Newest dive site: Tugboat Forceful now lies on the seabed and is ready to  dive, off the coast of Southampton. *Photo supplied
Newest dive site: Tugboat Forceful now lies on the seabed and is ready to dive, off the coast of Southampton. *Photo supplied
A diver's village is gradually forming beneath the waves off South Shore with the recent sinking of a second tugboat.

Forceful is the latest addition to Bermuda's 300 shipwrecks and is a short distance from the 55-foot tugboat King sunk 24 years ago.

Accessed from the beach at the Fairmont Southampton Resort it lies on the seabed about 60 ft under the water.

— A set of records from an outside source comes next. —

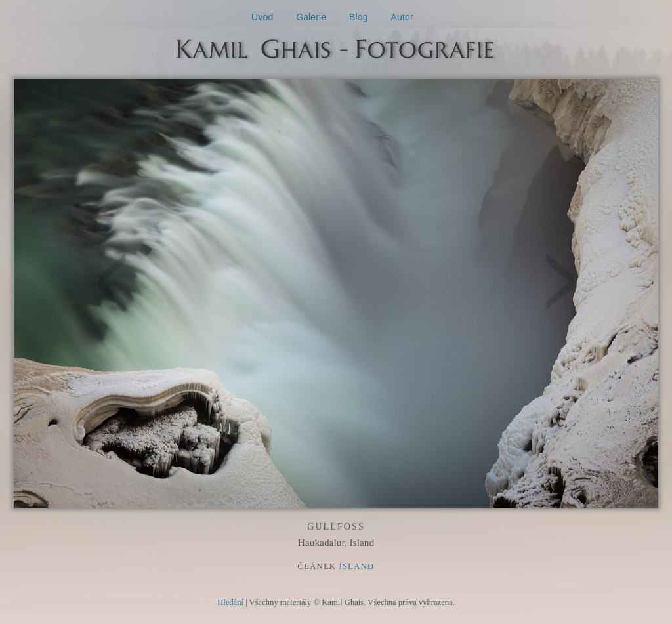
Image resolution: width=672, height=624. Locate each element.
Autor (402, 17)
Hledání (230, 602)
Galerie (311, 17)
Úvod (262, 17)
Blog (358, 17)
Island (357, 566)
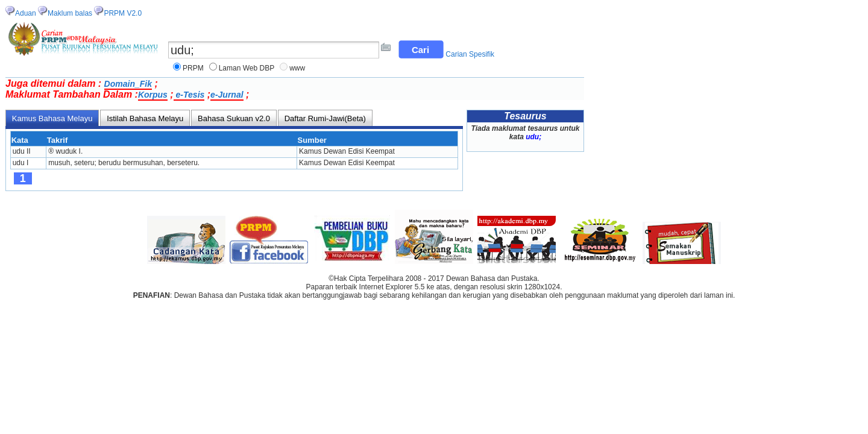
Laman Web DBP (247, 68)
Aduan (25, 13)
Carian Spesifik (470, 54)
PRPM (193, 68)
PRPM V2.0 (122, 13)
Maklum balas (70, 13)
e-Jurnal (227, 95)
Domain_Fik (128, 84)
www (297, 68)
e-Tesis (189, 95)
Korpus (153, 95)
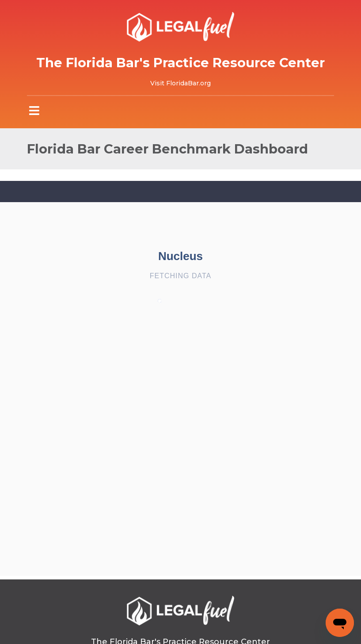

The sinking of this 75-foot wreck only goes to strengthen the island's reputation as the Shipwreck Capital of the Atlantic.

The vessel was hurriedly sunk the Wednesday before tropical storm Bertha hit the island and is now ready for divers to visit.

Blue Water Divers, Dive Bermuda together with the Bermuda Intact Wreck Initiative (BIWI) and the Bermudian Maritime Museum worked together to clean and prepare the boat for sinking, place moorings and submerge it.

Owner of Blue Water Divers Michael Burke said: "Bermuda's wrecks are decaying and this is helping to form longevity for wreck diving in Bermuda.

Generate income

"BIWI was set up to place wrecks purposefully around the island. Marine Imports would have put it in deep water but now it's being recycled. It has a future and also it will generate income.

"It's a time consuming project - I was there for consultation purposes. It's a good site because the other tug is small and with two it is much more inspiring. The other vessel wasn't really big enough on its own. The new tug is more of a super structure."

BIWI scuttled the 55ft Navy diesel powered tugboat King in 1984 and divers can explore the pilothouse, galley and engine room.

In January last year BIWI was given the ex-government ferry Sea Venture that used to operate from Somerset to Hamilton. It has several levels with cabins and stairs for divers to explore.

Other wrecks placed by BIWI have included the Xing-Da and Hermes.